Sad demons bawl their bubbling pain out of the chemical fumes of hell. In the smoke grins the pale man, his teeth bared in laughter as the coals burn inside of him in nuclear reactor grind of stomach acid curdling into twinkling hot bubbles. The pale man is loose with laughter and drooling through his teeth as he  jumps into the chocolate darkness of tartarus, sweet with  libido.

As he descends into the murky woods of a forest tickling with trees writhing in pleasure, his cheeks turn Snow White red. The pale man falls down into the grasping trees with silvery sparks of autumn leaves that then lay writhing like worms on the floor of the river reflecting the leaves back onto the woods in cuboidal irony. The pale man hears a cold streaming cooing ending warm in a crescendo death. He then realizes that he has become his own shadow; eyes white with the luminous waters of blindness. He feels the prickle of jerking leaves underfoot as he swims back to the cooing in order to love whomsoever it may be that sings of wamth with such a lonely and cold voice.


 He rewinds back to the cold coy throat of the stream and found it blue and broken in a room in a house at the edge of dawn. Lying in bed the blue angel's eyes were open and moving sideways as she watched the apocalypse explode in a burst of orgasmic light slowly warming into numb bliss. And in the corners of the house at the edge of dawn stood the blind shadow watching her through boiled eyes.

 The pale man bared his teeth and giggled the bubbling pain in a warm shadow of the angel's cooing and as he hiccuped the greedy pain of his broken heart, the air bubbled in chemical fumes and slowly the cold cooing stream poisoned itself with hope and as her head straightened itself out, her bones rattled the samba to the blues of yelping monkey laughter of the pale man. 


The numbness curdled into ash at the bursting celebratory glow of cigarette burn pain. And then the apocalypse didnt seem so bad when you could choke on your own laughter, blue with blood.
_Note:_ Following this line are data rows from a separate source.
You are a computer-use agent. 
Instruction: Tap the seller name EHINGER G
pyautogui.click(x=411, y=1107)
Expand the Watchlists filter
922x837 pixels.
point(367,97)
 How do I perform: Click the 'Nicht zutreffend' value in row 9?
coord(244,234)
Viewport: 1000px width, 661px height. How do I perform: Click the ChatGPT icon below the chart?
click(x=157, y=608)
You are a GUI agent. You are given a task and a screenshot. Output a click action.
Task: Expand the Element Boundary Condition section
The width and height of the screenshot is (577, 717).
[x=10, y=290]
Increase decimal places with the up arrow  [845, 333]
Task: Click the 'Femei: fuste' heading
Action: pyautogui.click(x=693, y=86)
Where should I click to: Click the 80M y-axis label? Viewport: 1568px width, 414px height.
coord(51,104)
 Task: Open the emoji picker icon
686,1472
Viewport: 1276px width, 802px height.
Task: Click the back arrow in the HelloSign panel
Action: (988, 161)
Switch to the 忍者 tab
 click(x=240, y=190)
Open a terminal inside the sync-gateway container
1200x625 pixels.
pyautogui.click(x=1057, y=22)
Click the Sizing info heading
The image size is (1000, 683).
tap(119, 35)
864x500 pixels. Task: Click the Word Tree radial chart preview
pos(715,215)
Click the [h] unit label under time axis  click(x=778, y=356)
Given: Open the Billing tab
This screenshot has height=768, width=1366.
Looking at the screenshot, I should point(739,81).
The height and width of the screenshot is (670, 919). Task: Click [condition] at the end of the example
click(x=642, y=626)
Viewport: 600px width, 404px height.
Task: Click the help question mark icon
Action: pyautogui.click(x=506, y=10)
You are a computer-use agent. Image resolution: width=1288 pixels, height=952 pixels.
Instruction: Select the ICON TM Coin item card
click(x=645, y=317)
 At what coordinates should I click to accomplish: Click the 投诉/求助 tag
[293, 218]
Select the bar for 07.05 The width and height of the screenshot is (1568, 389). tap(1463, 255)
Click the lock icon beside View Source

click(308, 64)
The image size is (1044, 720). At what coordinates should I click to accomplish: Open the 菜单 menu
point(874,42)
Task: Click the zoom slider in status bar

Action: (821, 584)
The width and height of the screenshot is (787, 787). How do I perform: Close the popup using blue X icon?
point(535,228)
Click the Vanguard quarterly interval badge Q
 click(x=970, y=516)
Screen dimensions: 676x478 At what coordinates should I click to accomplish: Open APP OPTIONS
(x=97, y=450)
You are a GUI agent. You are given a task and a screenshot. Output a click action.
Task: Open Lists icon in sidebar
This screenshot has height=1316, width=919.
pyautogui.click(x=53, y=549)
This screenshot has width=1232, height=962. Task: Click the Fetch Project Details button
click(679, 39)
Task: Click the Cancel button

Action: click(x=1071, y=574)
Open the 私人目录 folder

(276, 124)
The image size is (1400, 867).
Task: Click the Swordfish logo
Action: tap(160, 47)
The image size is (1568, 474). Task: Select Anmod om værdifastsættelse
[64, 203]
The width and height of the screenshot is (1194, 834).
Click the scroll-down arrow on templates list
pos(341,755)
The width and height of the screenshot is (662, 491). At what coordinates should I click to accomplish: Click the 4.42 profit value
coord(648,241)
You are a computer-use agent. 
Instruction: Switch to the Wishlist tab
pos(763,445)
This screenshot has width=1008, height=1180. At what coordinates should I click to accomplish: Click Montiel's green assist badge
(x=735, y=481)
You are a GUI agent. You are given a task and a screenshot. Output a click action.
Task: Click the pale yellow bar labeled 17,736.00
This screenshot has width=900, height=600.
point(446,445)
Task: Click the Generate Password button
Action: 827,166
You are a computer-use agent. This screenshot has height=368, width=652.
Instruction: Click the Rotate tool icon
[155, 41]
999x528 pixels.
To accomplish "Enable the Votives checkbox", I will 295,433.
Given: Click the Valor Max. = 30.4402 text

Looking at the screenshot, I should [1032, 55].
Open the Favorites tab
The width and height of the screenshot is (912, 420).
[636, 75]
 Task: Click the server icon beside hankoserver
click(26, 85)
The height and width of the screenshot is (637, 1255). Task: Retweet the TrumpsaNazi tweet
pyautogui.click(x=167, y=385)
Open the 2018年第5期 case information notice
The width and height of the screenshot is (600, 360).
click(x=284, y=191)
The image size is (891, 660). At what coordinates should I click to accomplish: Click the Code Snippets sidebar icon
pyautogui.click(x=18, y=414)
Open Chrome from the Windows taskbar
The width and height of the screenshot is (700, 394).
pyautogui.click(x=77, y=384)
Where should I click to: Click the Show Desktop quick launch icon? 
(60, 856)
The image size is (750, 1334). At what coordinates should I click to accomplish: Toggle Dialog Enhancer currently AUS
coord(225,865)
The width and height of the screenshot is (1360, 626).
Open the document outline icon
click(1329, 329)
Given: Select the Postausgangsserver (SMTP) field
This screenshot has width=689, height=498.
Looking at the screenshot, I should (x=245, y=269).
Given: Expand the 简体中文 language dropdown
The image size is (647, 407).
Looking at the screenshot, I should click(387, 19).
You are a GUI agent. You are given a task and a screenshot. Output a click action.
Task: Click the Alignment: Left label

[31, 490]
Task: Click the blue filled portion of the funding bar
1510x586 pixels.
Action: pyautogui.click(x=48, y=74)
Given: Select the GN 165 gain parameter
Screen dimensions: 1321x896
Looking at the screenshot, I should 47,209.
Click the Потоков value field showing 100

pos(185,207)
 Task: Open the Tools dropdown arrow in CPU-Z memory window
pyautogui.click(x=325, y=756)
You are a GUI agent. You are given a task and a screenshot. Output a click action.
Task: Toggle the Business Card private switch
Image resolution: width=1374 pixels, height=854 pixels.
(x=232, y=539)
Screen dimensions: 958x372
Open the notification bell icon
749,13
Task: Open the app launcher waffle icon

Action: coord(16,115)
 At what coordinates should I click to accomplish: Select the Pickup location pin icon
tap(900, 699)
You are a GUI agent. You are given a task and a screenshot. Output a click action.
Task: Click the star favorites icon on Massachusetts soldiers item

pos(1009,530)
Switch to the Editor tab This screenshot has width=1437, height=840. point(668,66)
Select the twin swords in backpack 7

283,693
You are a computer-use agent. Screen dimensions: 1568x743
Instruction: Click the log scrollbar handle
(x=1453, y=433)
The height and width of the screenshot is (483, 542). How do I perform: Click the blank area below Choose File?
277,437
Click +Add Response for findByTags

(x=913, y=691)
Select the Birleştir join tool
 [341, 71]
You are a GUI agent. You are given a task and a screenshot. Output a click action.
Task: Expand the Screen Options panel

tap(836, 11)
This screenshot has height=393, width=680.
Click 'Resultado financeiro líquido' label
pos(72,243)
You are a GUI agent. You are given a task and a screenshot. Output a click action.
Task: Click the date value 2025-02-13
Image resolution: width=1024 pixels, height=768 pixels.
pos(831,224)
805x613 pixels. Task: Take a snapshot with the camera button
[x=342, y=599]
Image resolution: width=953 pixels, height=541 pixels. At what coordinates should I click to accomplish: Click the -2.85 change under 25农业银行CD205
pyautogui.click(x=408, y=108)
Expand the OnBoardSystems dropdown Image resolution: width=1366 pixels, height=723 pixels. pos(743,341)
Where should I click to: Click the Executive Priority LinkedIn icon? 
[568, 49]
 And as she lay on her bed with her neck broken again, this time with laughter, the pale man realised that the chocolate shadow had fallen from his eyes and his body and he could see her beauty even through her purple tongue and bulging boiled egg eyes. And then the pale man moaned his laugh, retching out the chemical fumes, burning the angel's fraying body in waves of pain and then he falls into the house at the pit of night. 

And there he laughs his pain; heard in strange howls at the mottled edges of the night. He will stay there till hallelujah.


----------



## TheRedSharpie (Jun 18, 2016)

Wow, this is deep.

Good work. I haven't got much to say, except that it isn't for those with a weak stomach - you're excellent on imagery.


----------



## fpak (Jun 20, 2016)

Thanks theredsharpie. I was just trying to push myself to write something more experimental here. Glad it worked for you.


----------



## Rookish (Jun 20, 2016)

Firstly, I like the experimental and abstract spirit of this piece.
The flow of it felt very poetic, and at times I was quite pleasantly surprised by your imagery
(Snow White red cheeks, chocolate shadow/darkness, bulging boiled egg eyes)


There are a few sentences that were too obscure and broke the flow, at least from my point of view.



fpak said:


> In the smoke grins the pale man, his teeth bared in laughter as the  coals burn inside of him in nuclear reactor grind of stomach acid  curdling into twinkling hot bubbles.



This sentence becomes very clumsy after the comma. 

"In the smoke grins the pale man, his teeth bared in laughter as the  coals burn inside of him"

Excellent imagery, this part of the sentence is quite powerful and could remain so if split from the rest.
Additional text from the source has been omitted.